### REQUIRED WORK
The full listing, copied exactly and free of pictures, is the expected reply.

# # # # # # #

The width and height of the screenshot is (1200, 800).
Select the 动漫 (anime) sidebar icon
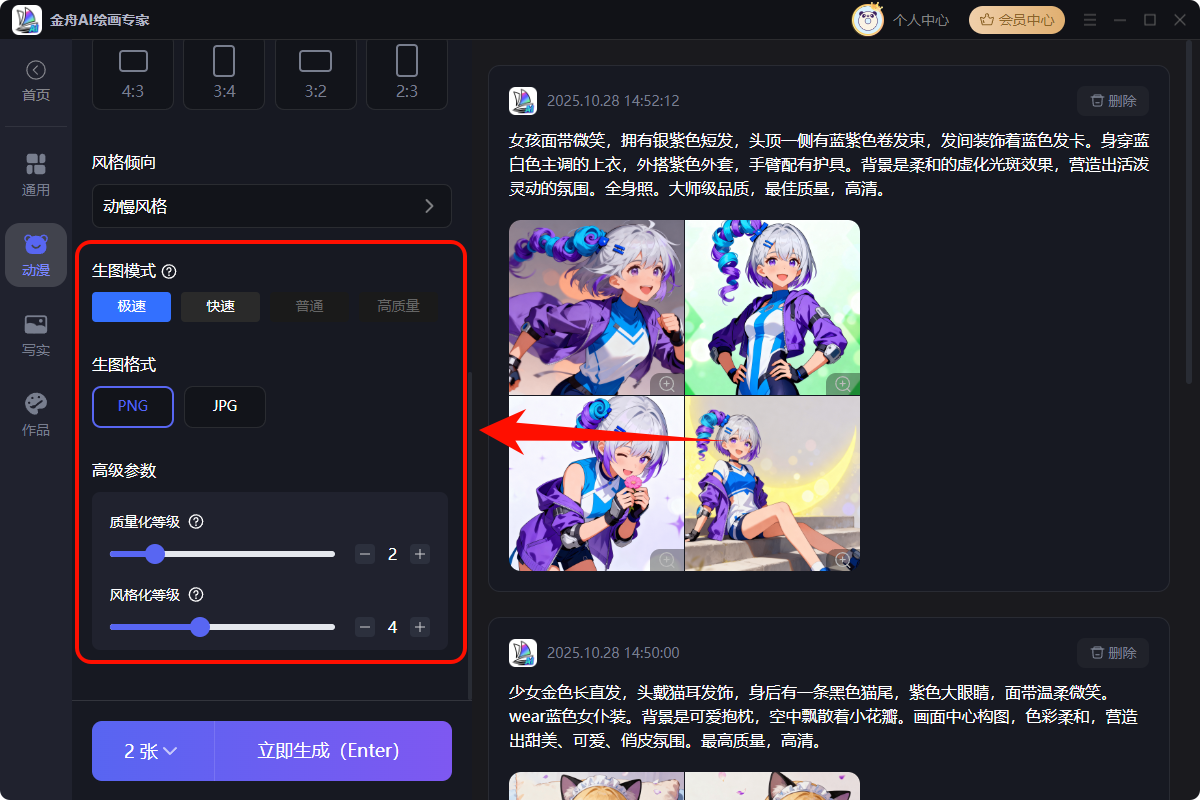(36, 255)
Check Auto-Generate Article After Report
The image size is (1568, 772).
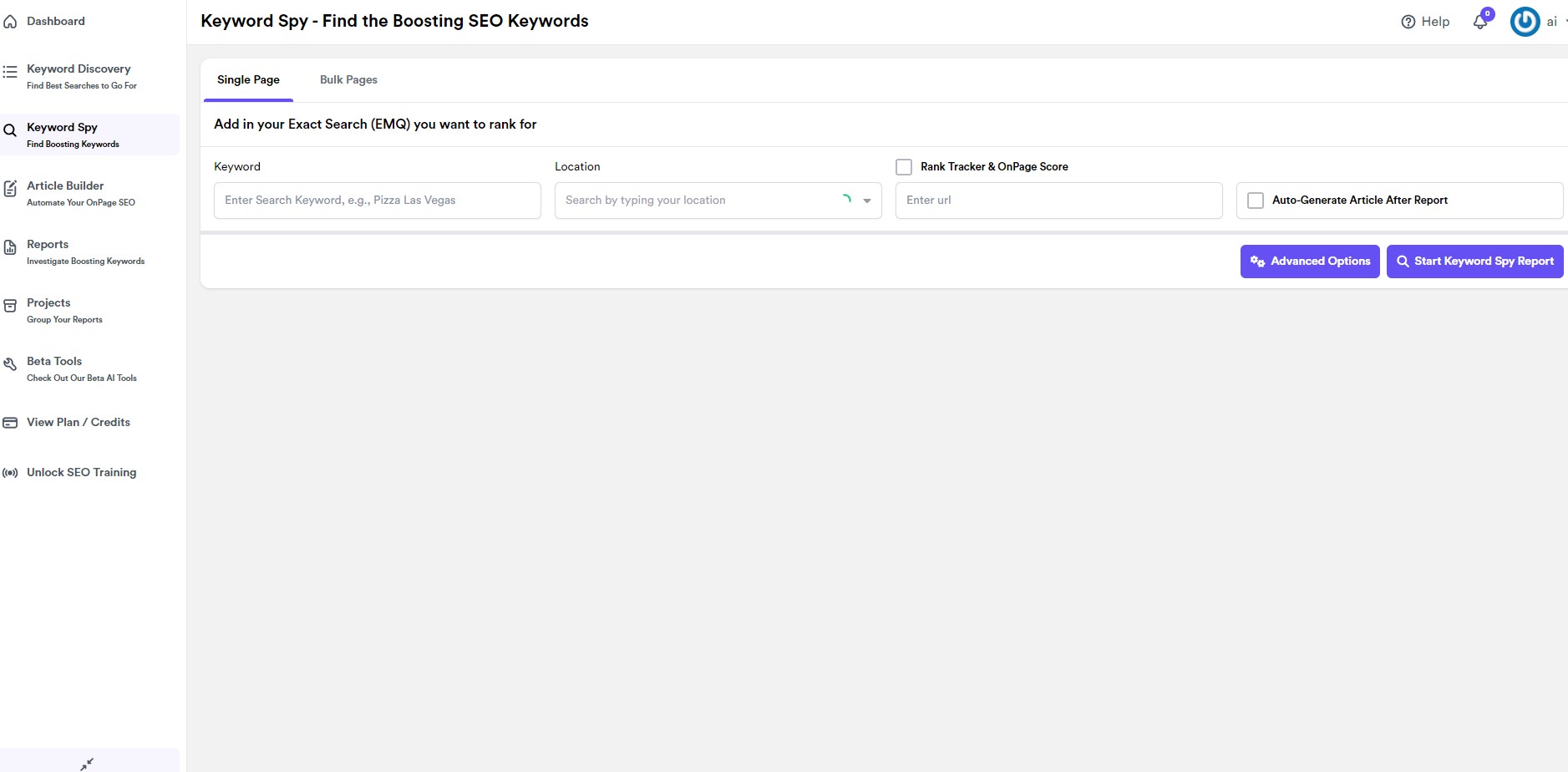(1256, 201)
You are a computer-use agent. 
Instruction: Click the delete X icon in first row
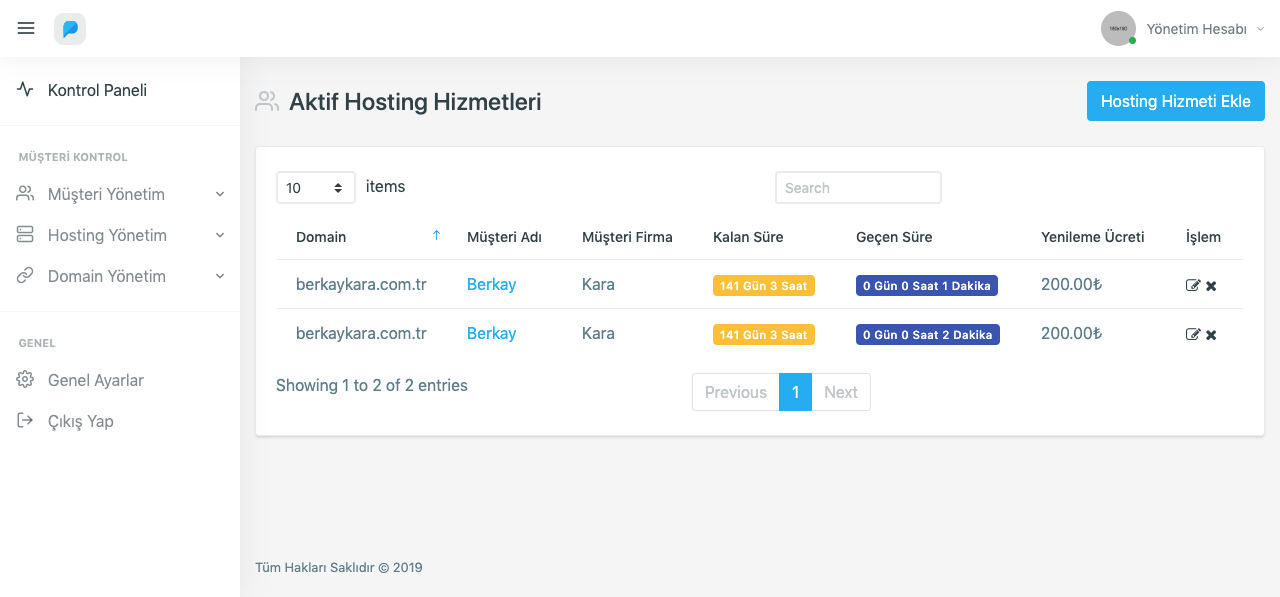click(x=1211, y=286)
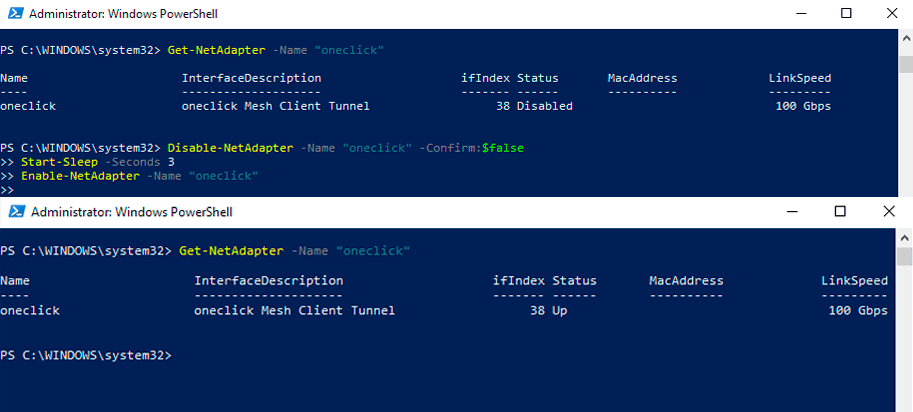
Task: Click the PowerShell icon in the top window
Action: (x=13, y=14)
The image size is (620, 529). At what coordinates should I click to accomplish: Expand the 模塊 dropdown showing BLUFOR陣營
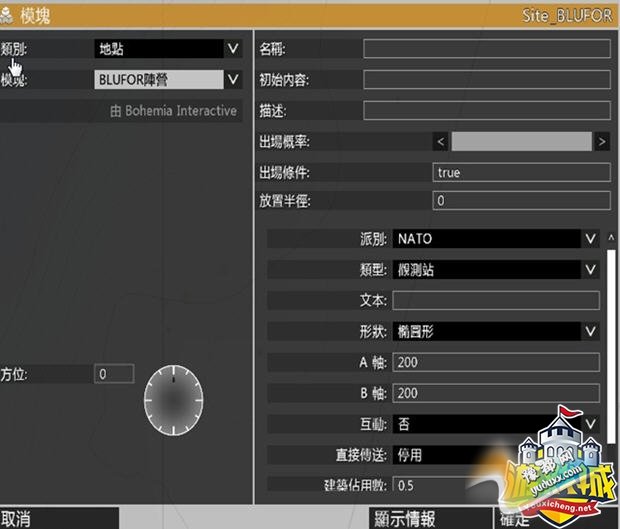168,79
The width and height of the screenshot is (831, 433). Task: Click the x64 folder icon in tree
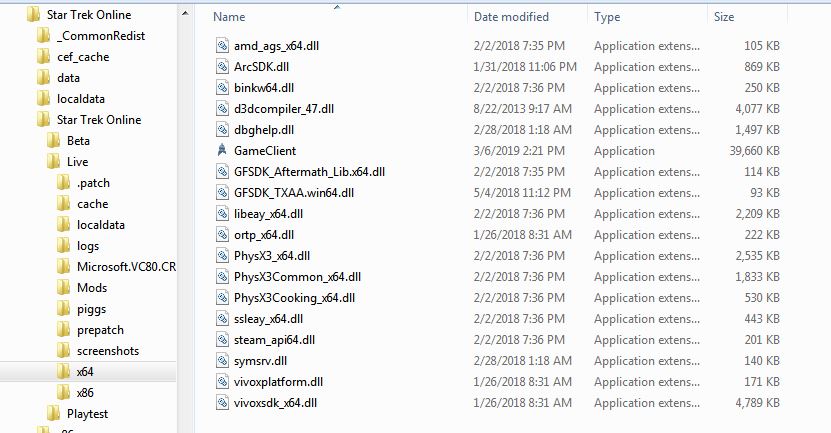[63, 372]
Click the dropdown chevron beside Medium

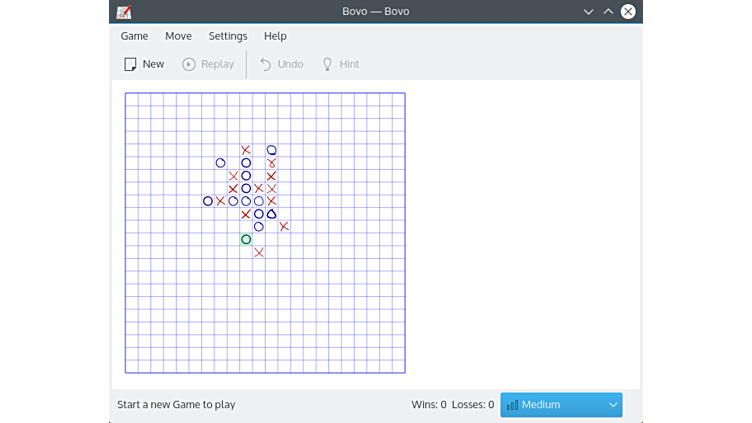point(612,405)
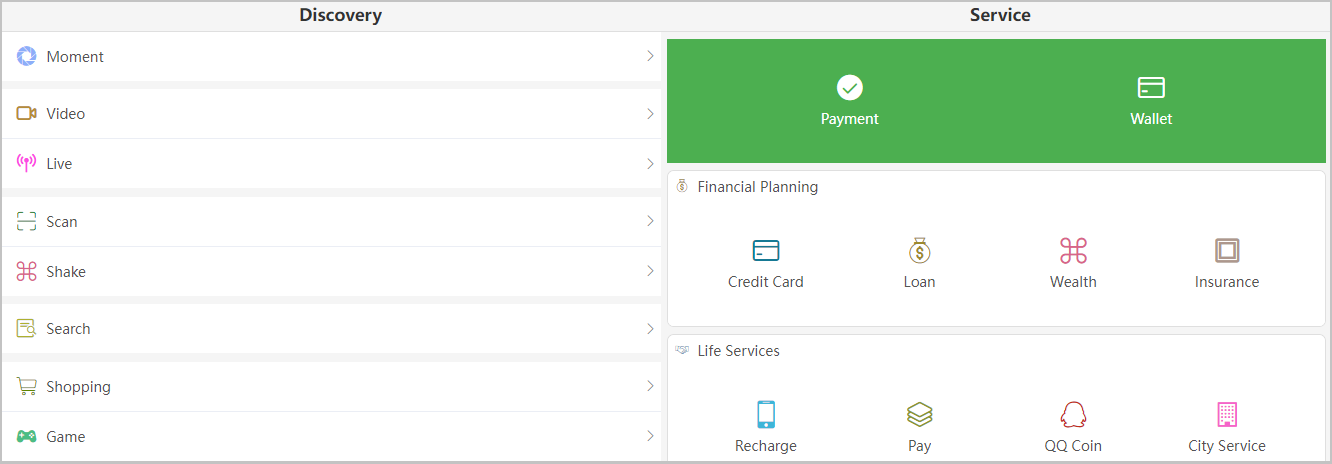Screen dimensions: 1332x464
Task: Open the Scan list item
Action: [x=331, y=222]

# # # # # # #

### SOLUTION BELOW
The width and height of the screenshot is (1200, 800).
Select the 动漫 (anime) sidebar icon
(36, 255)
Check Auto-Generate Article After Report
The image size is (1568, 772).
(1256, 201)
You are a computer-use agent. 
Instruction: Click the delete X icon in first row
click(x=1211, y=286)
Task: Click the PowerShell icon in the top window
Action: (x=13, y=14)
The image size is (620, 529). At what coordinates should I click to accomplish: Expand the 模塊 dropdown showing BLUFOR陣營
168,79
The width and height of the screenshot is (831, 433). Task: Click the x64 folder icon in tree
[63, 372]
Click the dropdown chevron beside Medium

point(612,405)
Screen dimensions: 1332x464
Task: Open the Scan list item
Action: [x=331, y=222]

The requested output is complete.